Vintage Review: 1968 BMW 2002 – Car and Driver’s David E. Davis Picks Favorites

(first posted 4/11/2018)         David E. Davis Jr. penned this tribute to the BMW 2002 in the April 1968 issue of Car and Driver, allowing him to accomplish two key milestones: 1) anointing BMW as the Crown Prince of the nascent Sport Sedan segment and 2) cementing his own reputation as one of the world’s foremost automotive scribes.

Davis masterfully captures the automotive zeitgeist of 1968, with wonderfully wry observations on the mindsets and motivations of various car buying cohorts.  And within that context, he deftly positions the BMW 2002 as the epitome of intelligent “stealth status” for driving connoisseurs.  The BMW excelled at combining performance, handling, efficiency and function in a nifty, well-priced package: hard to believe, but the 2002 Davis drove listed for $2,850 ($20,810 adjusted).  No new BMW available today can be had for anywhere near that low price….

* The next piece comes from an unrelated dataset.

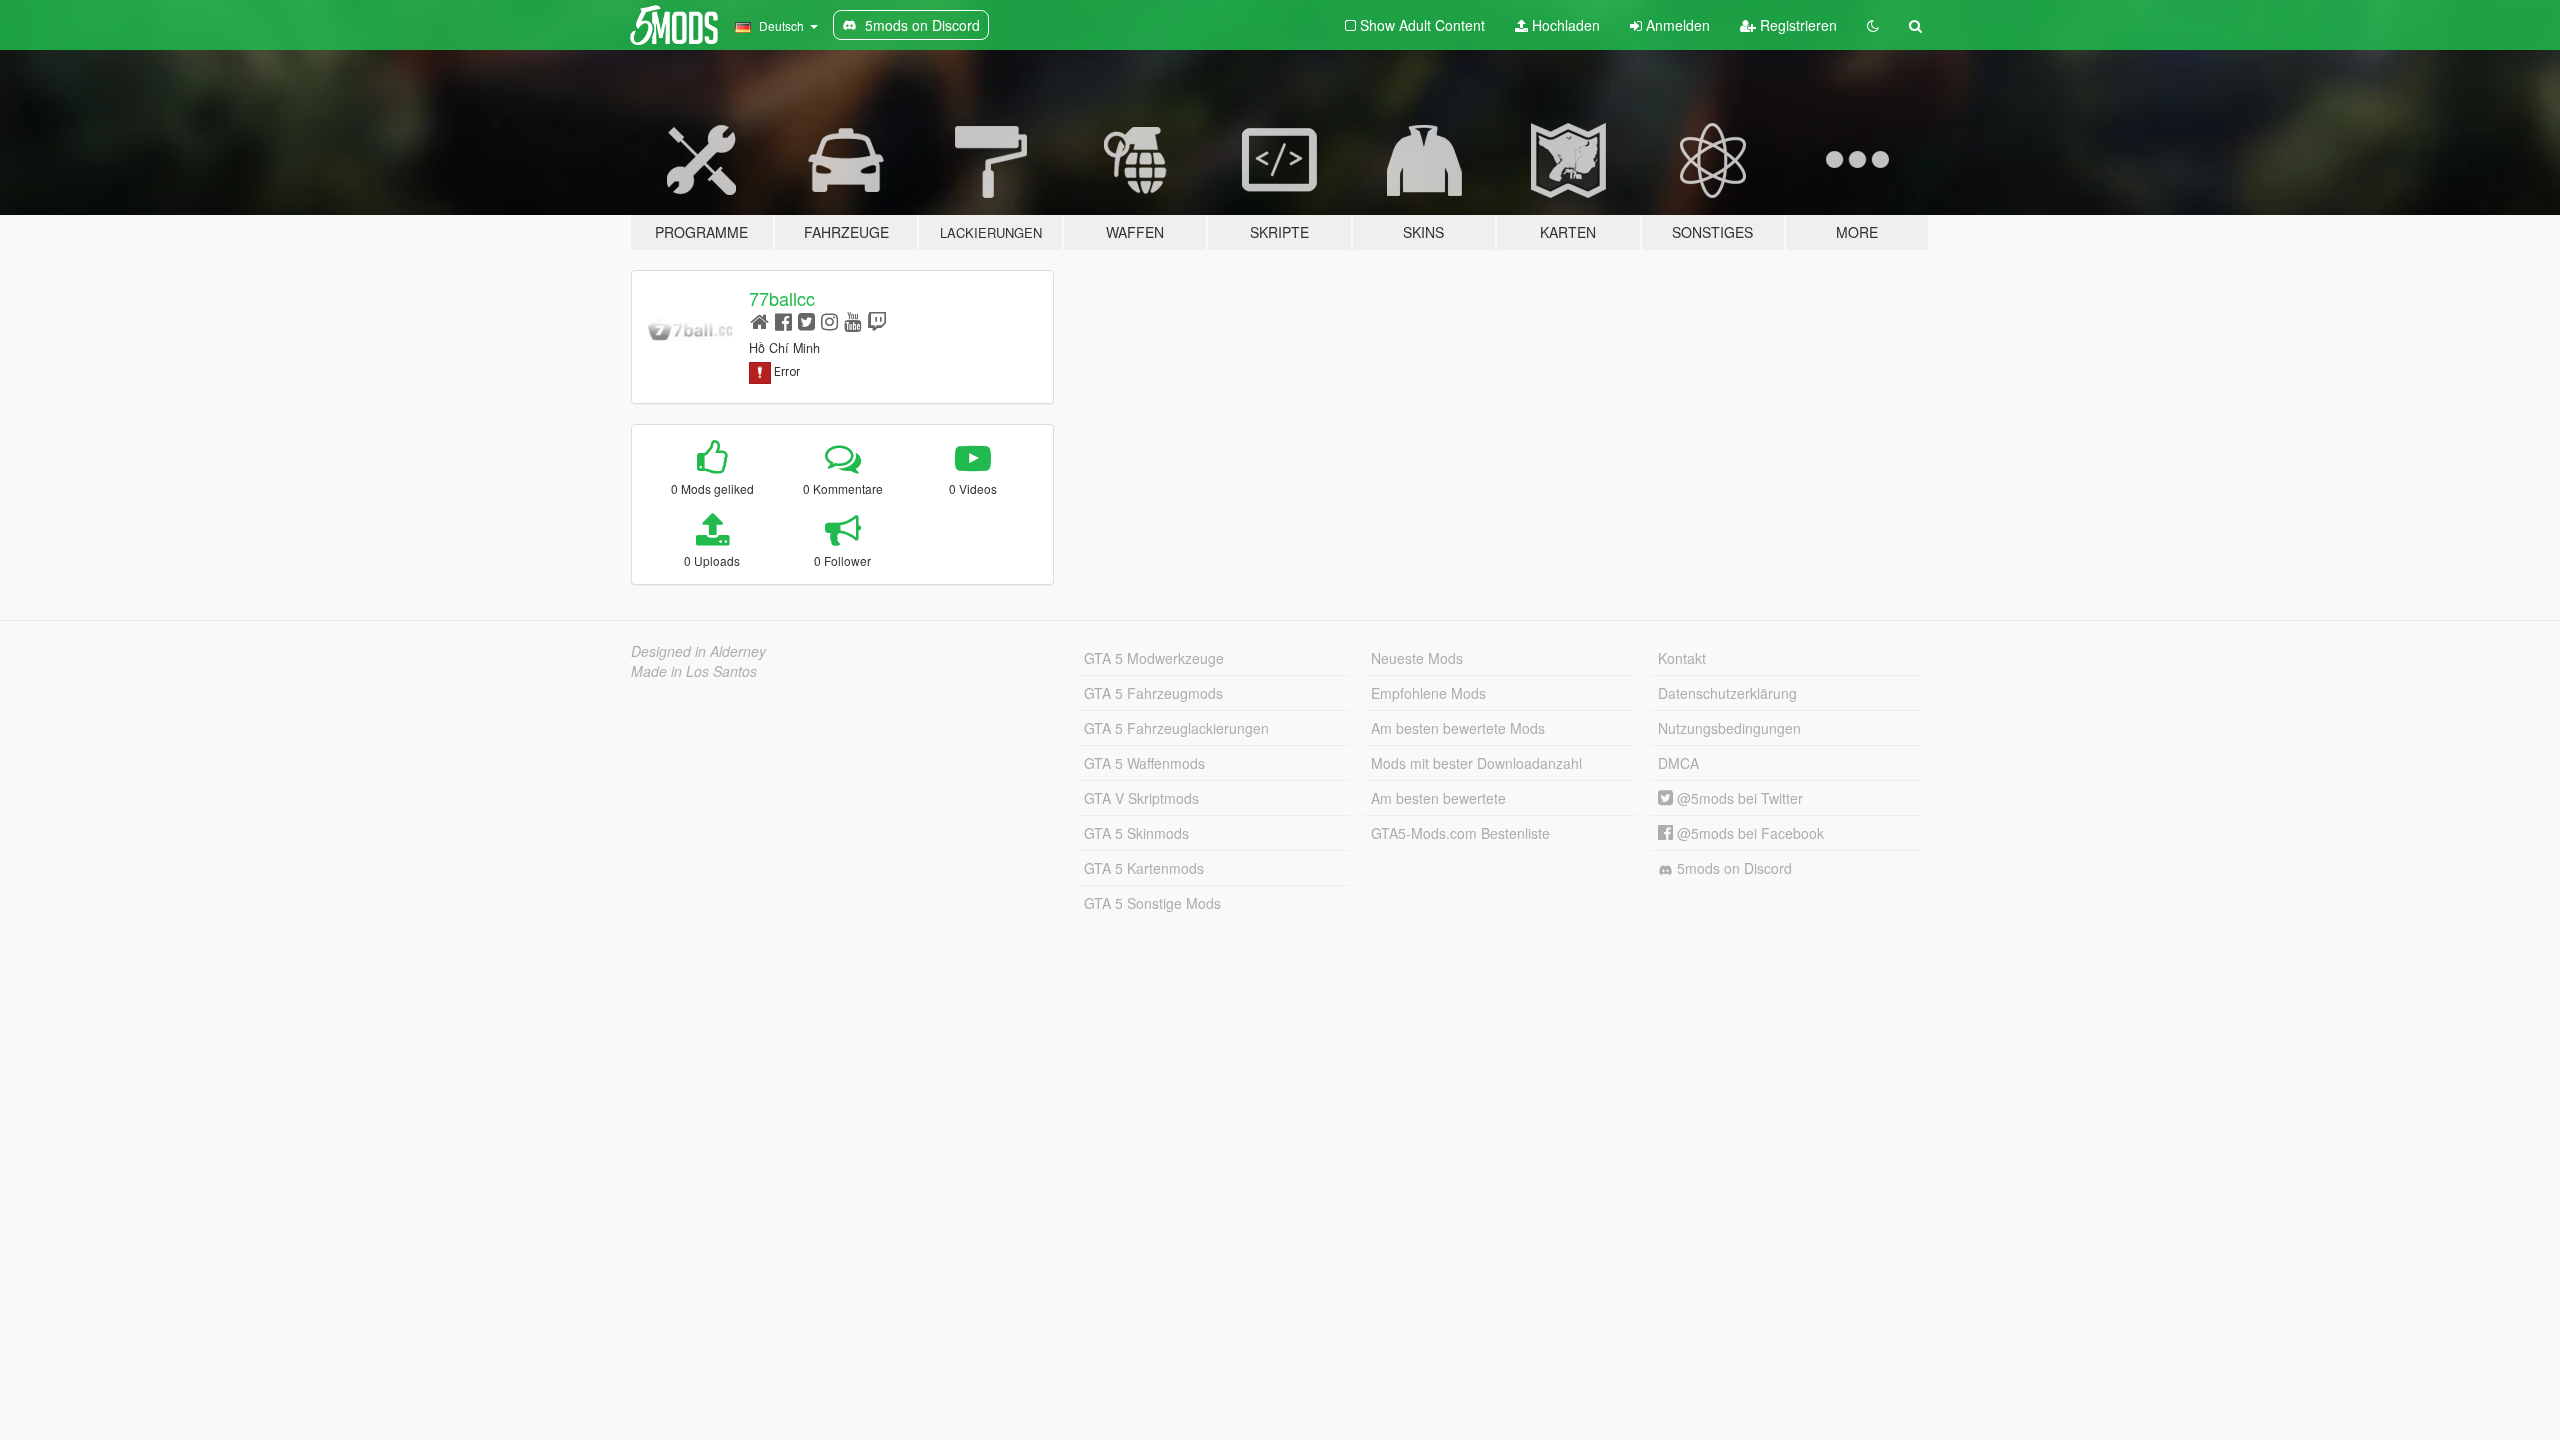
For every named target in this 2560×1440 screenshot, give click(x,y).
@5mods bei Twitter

Of course, fifty years on from this article, the automotive world is undergoing a tectonic shift once again.  Back then, BMW was a pioneer in reworking the definition of a “prestige” car, with driver engagement, precision engineering and high quality materials coming to be seen as highly desirable for upwardly mobile buyers.  Today, the notion of an “Ultimate Driving Machine” is rapidly losing appeal.  Who wants to bother with driving, when soulless, autonomous cyborg cars/rolling iPhones are on the horizon?  Who even needs rearview mirrors anymore?  There are cameras and sensors for that now, so you can hurtle along blithely unaware of your surroundings, supremely confident in the knowledge that utterly infallible software has everything under absolute control….  Human drivers, after all, are soooo 20th Century, along with their dated sport sedans.